Week 3: Introduction to Business Cycles Flashcards
What are business cycles?
Fluctuations in economic activity characterized by expansion and contraction phases.
Business cycles include periods of economic growth (expansions) and decline (recessions).
Def of Boom and Receession
Boom; Real GDP above trend
Recession; two consecutive quarters of negative real GDP growth
List the main phases of a business cycle.
- Expansion
- Peak
- Contraction
- Trough
Each phase represents a distinct stage in the economic cycle.
How do you emphasise the fluctuations in economic data
Long-term trends dominate macro data
So detrend the time series line:
- Estimate a trend line, then remove is
Business cycle component of a variable is a deviation from trend line
Hodrick Prescott (HP) filter used to make a trend line that smoothes over time
After detrending real GDPP what do we document for macroeconomic variable relationships
Relative volatlity: size of fluctuations in x relative to real GDP
Co-movement: Correlation of x with real GDP
Leads or lags: dynamics of x relative to real GDP
What occurs during the expansion phase of a business cycle?

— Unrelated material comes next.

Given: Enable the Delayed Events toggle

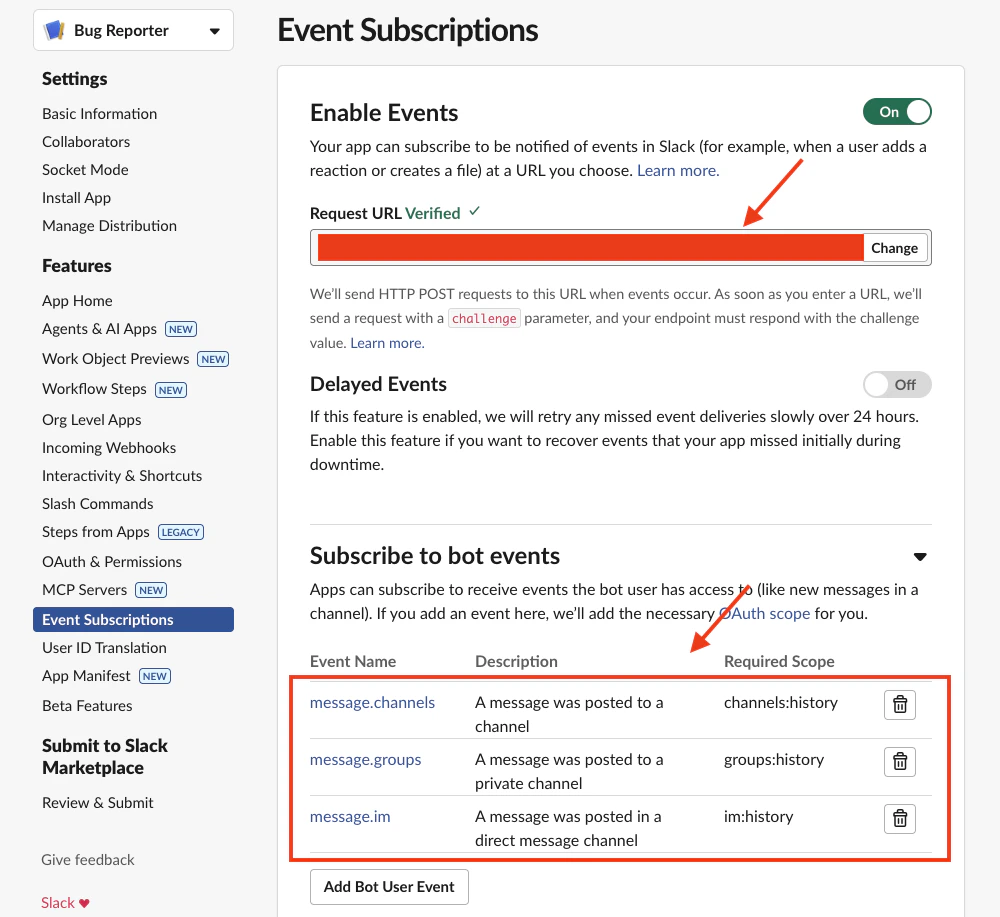Looking at the screenshot, I should pyautogui.click(x=897, y=384).
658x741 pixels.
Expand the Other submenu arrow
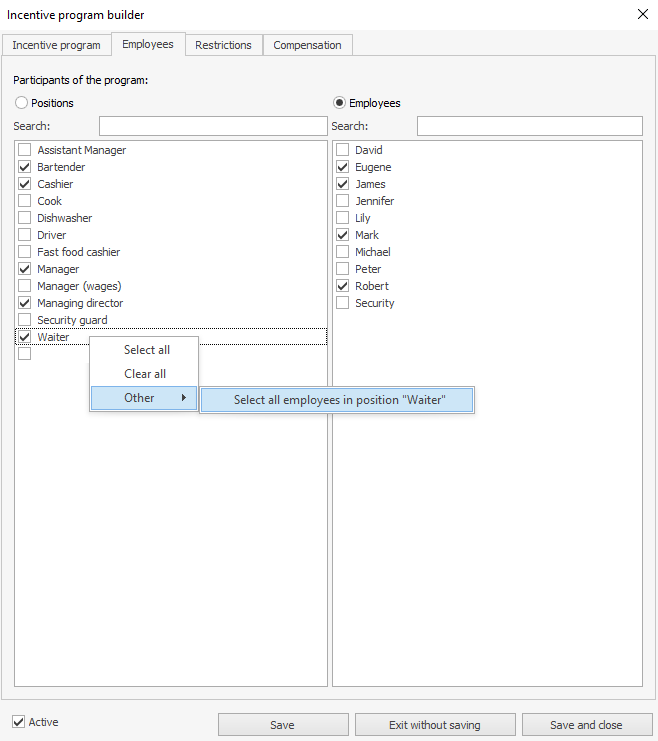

Increase in economic activity, rising GDP, and higher employment rates.
Businesses invest more, consumer confidence grows, and spending increases.
What is a peak in a business cycle?
The point at which economic activity reaches its highest level before declining.
It signifies the end of an expansion phase.
Define contraction in the context of business cycles.
A period of decreasing economic activity, often leading to a recession.
Characterized by falling GDP, rising unemployment, and reduced consumer spending.
What is a trough in a business cycle?
The lowest point of economic activity before recovery begins.
It marks the end of a contraction phase.
True or False: Business cycles are predictable.
False
Business cycles are influenced by various factors and can be difficult to forecast accurately.
What factors can influence business cycles?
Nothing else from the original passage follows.